ASSIGNMENT: A faithful copy of all the data is required; pictures should not be included.

#####

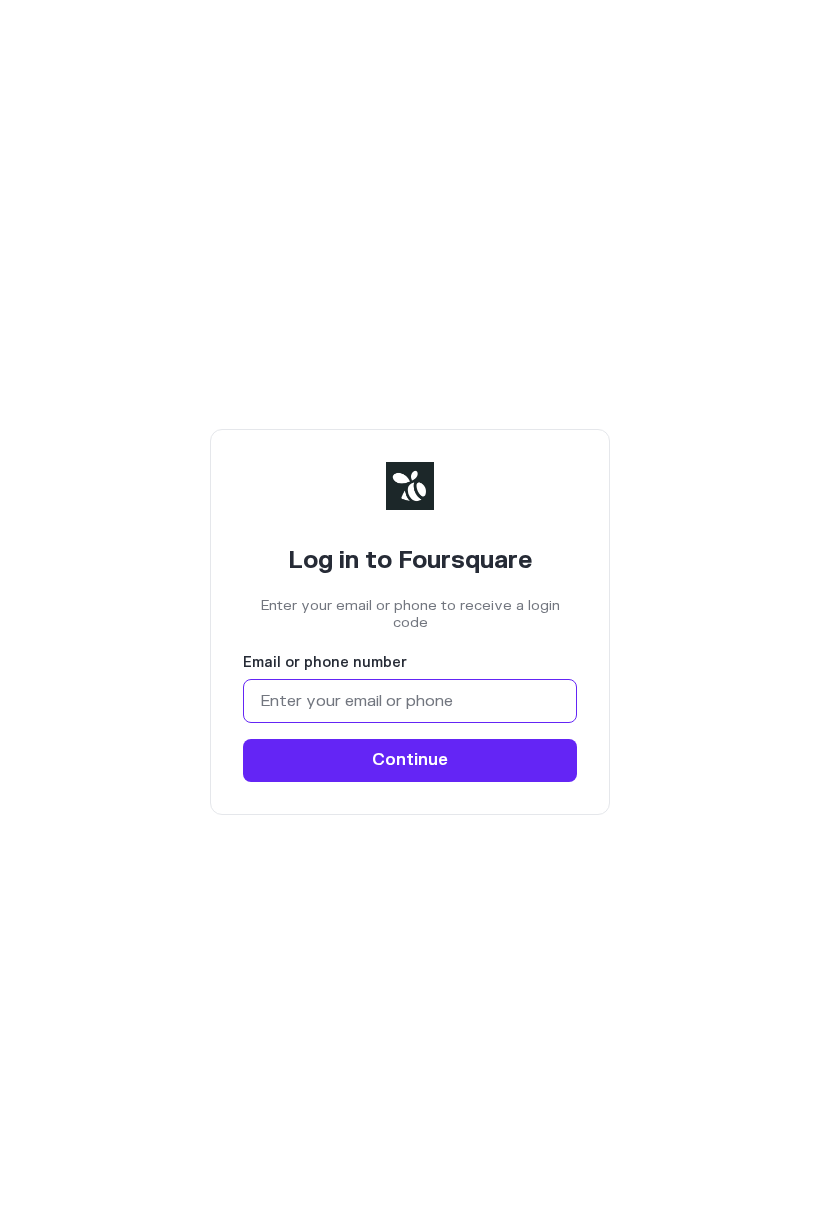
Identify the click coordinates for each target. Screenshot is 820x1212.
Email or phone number (325, 663)
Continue (410, 760)
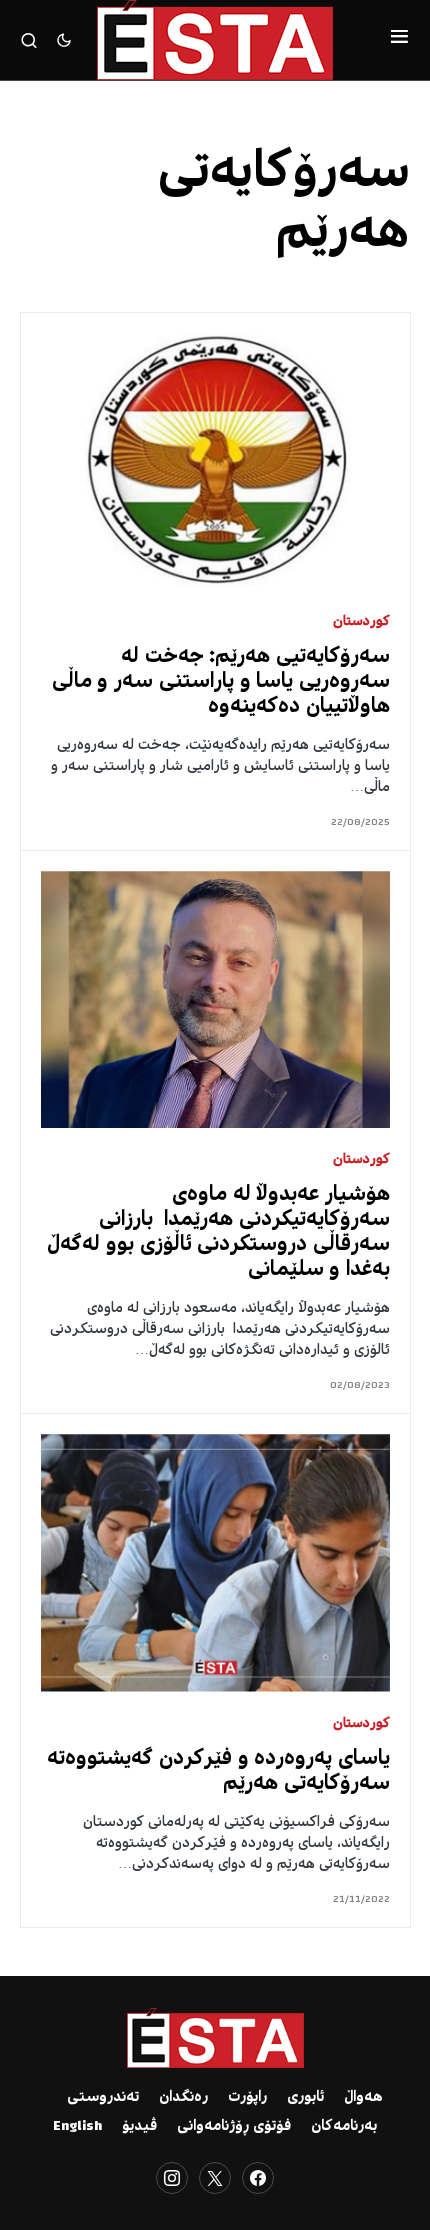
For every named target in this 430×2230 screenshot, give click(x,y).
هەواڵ (363, 2098)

#####

ANSWER SECTION:
Identify the click coordinates for each target. Screenshot is 820x1212.
Email or phone number (325, 663)
Continue (410, 760)
For every named target in this 430×2230 screenshot, give click(x,y).
هەواڵ (363, 2098)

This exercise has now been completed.